--- START ---
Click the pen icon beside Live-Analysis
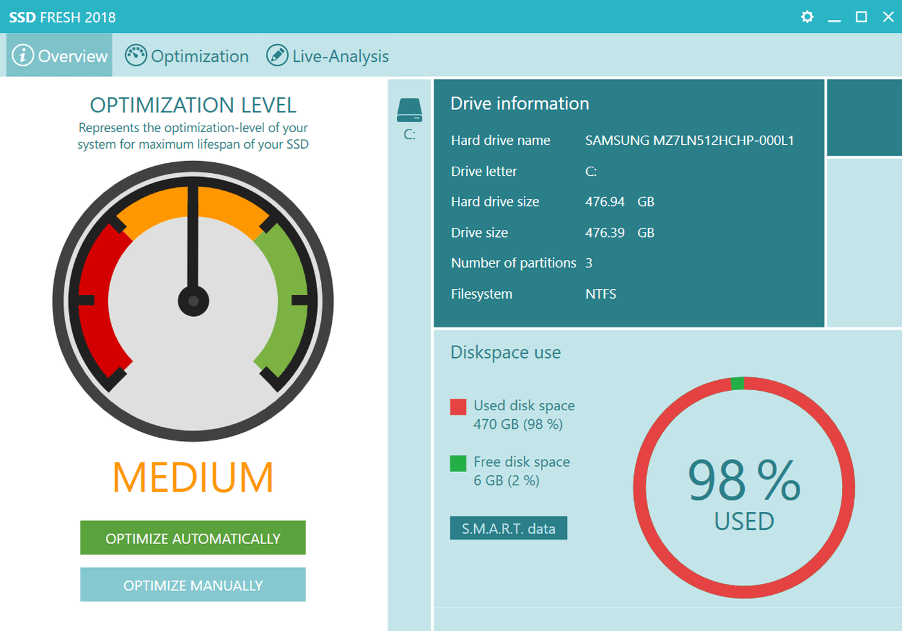902x631 pixels. [276, 55]
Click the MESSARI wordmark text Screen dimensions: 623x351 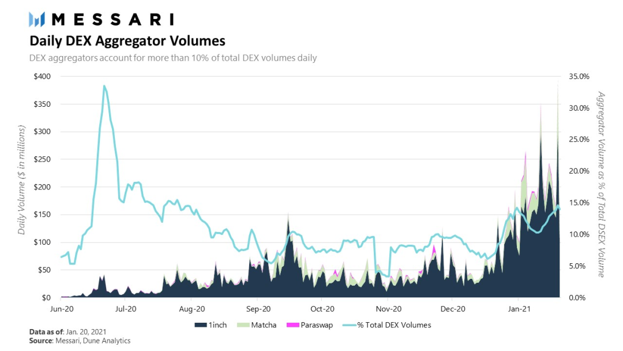click(x=113, y=20)
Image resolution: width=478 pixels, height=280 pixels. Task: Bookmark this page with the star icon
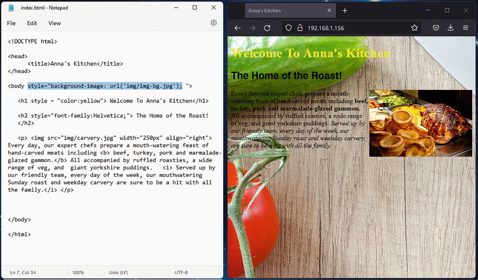[x=414, y=28]
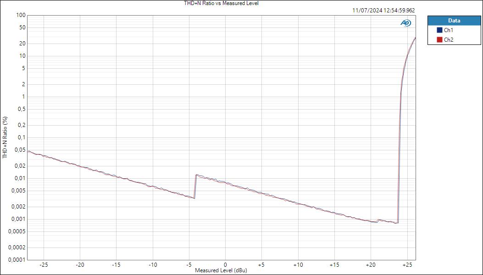The width and height of the screenshot is (483, 275).
Task: Click the discontinuity step in the curve near -4 dBu
Action: [x=195, y=186]
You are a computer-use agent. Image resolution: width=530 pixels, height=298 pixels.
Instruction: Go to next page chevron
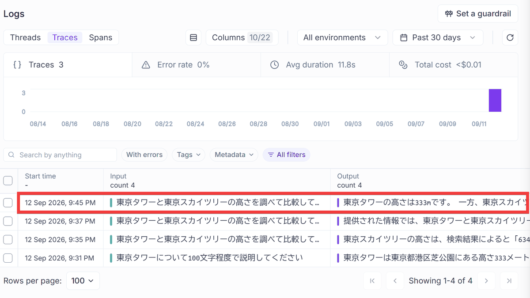point(486,281)
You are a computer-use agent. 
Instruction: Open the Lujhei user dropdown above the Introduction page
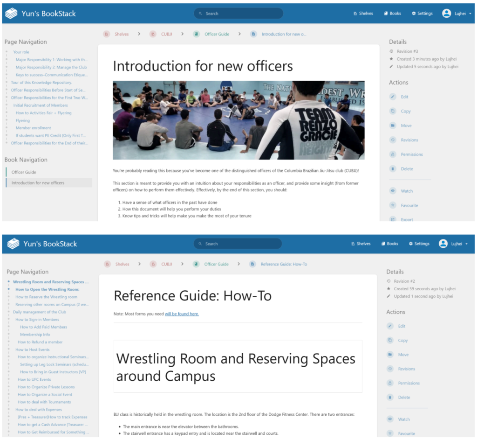pyautogui.click(x=456, y=14)
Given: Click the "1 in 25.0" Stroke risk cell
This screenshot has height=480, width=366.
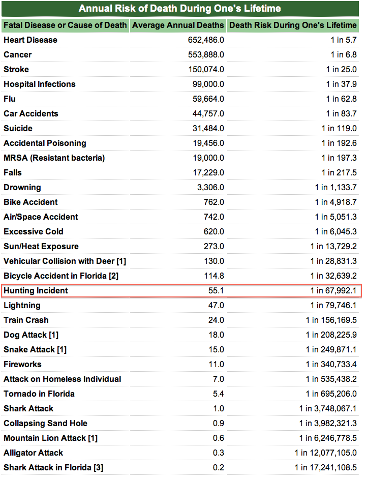Looking at the screenshot, I should pyautogui.click(x=341, y=70).
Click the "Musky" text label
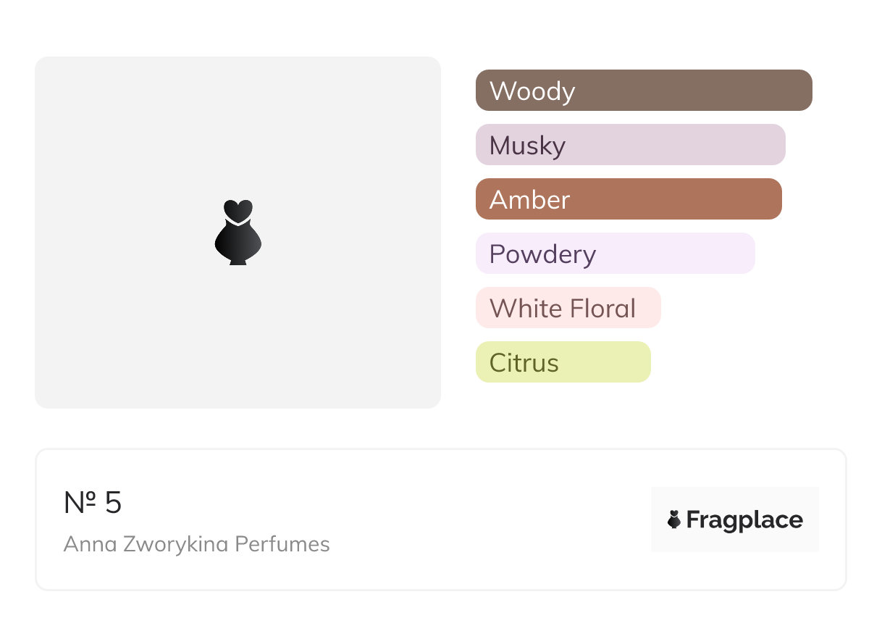 527,146
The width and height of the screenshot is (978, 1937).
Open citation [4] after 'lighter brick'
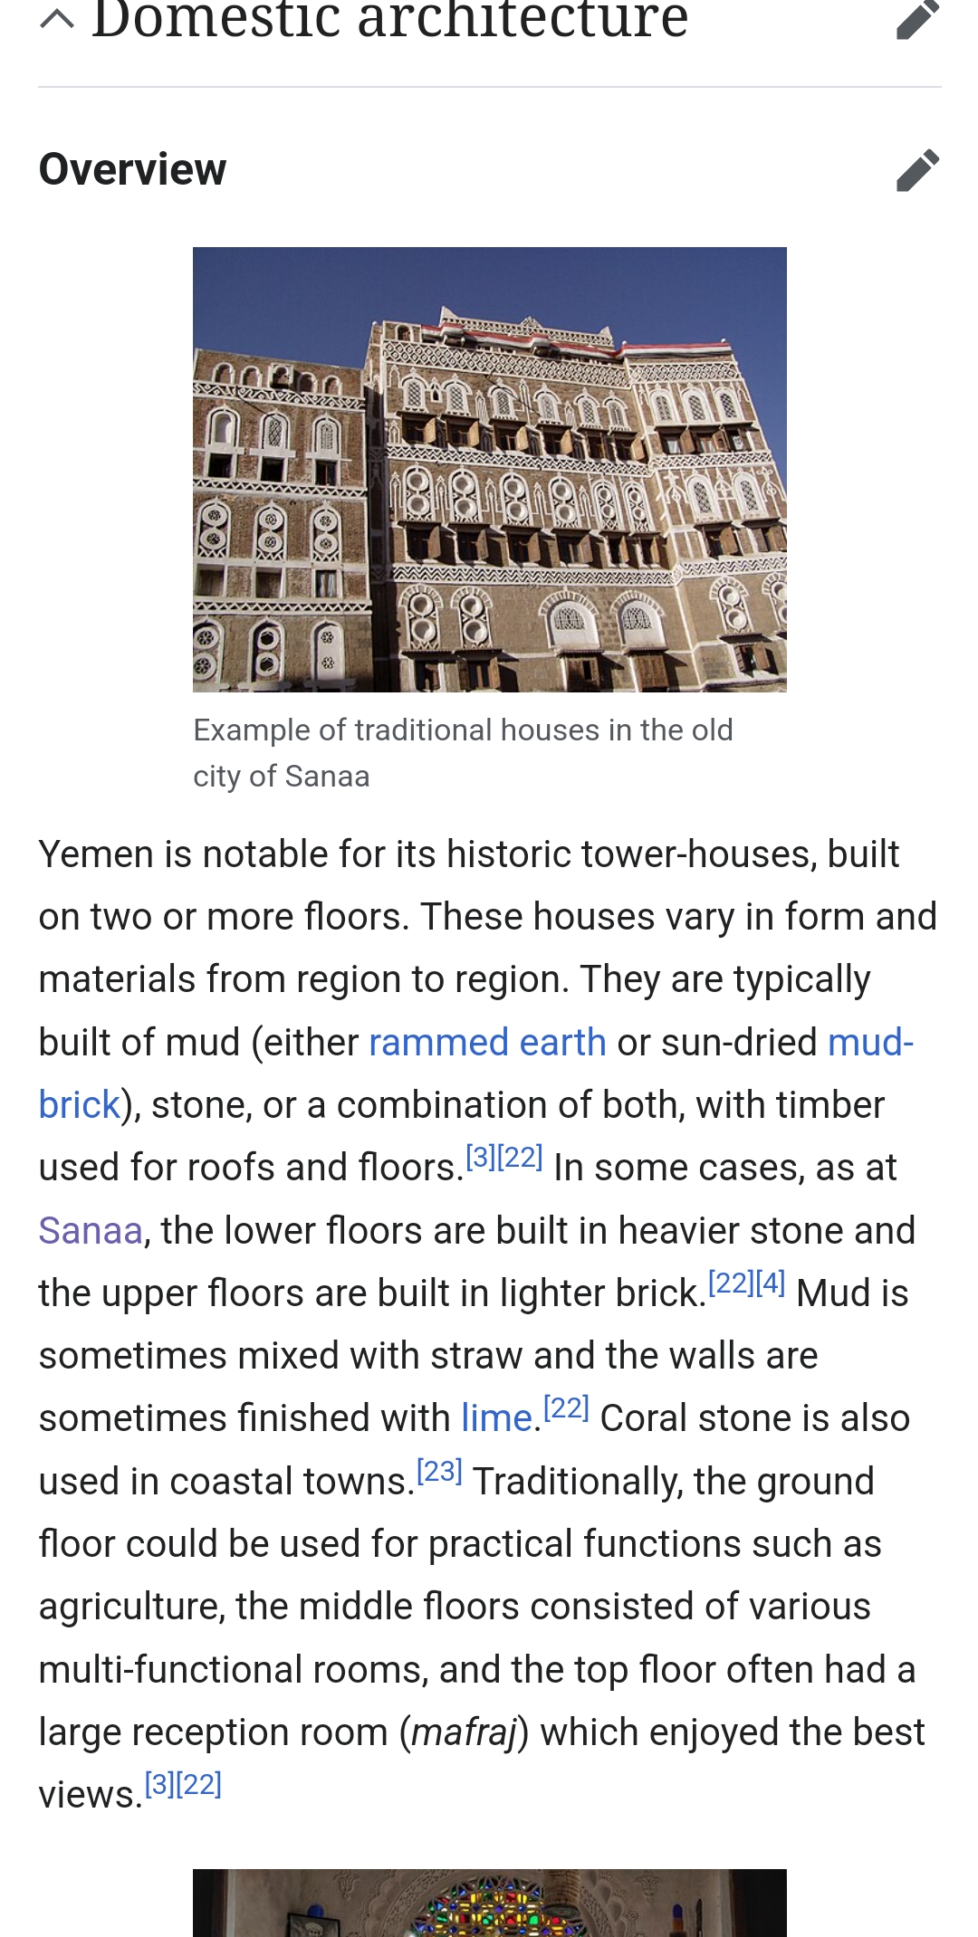point(771,1283)
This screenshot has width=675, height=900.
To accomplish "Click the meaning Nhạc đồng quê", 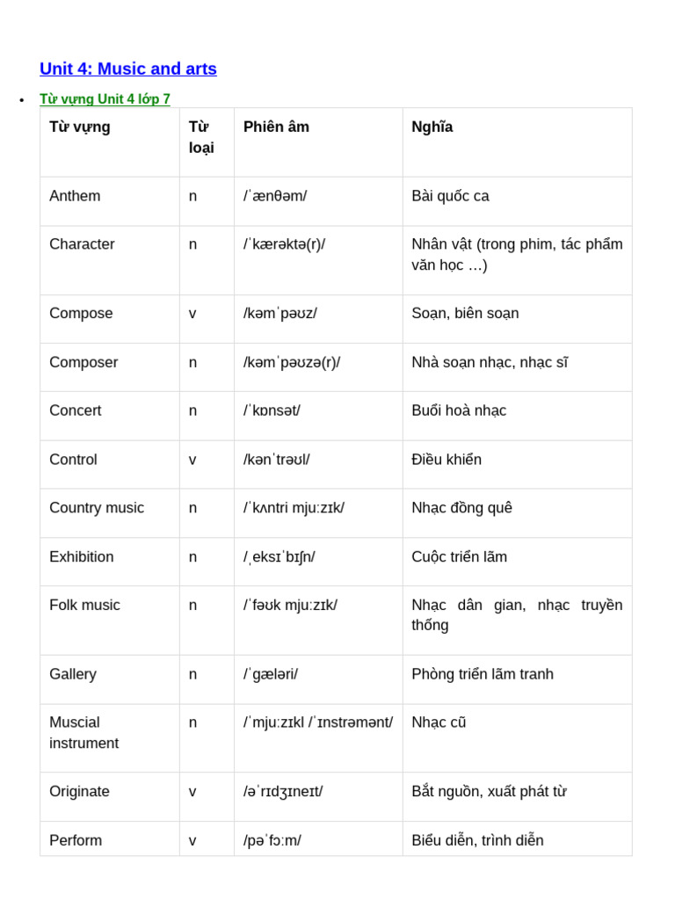I will tap(461, 508).
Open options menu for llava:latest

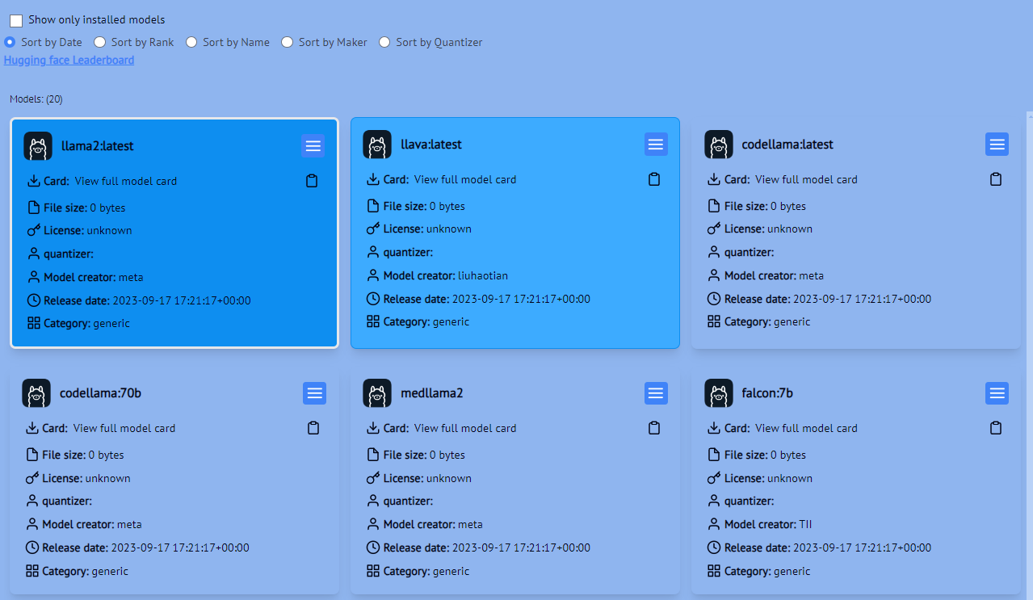(x=655, y=144)
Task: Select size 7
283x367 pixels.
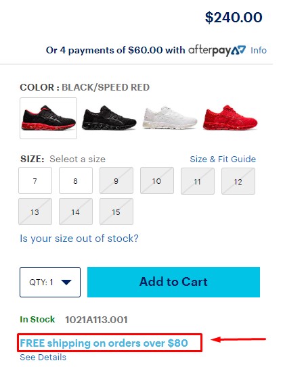Action: pyautogui.click(x=35, y=180)
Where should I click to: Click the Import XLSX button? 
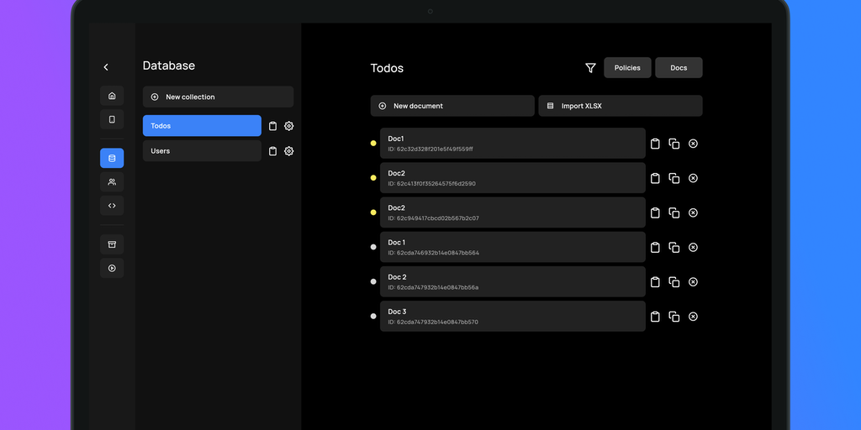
--- END ---
- **Task instructions**: Where a line in the records above contains the string "computer", return that line.

- **Finished task**:
You are a computer-use agent. Image resolution: width=530 pixels, height=298 pixels.
You are a computer-use agent. 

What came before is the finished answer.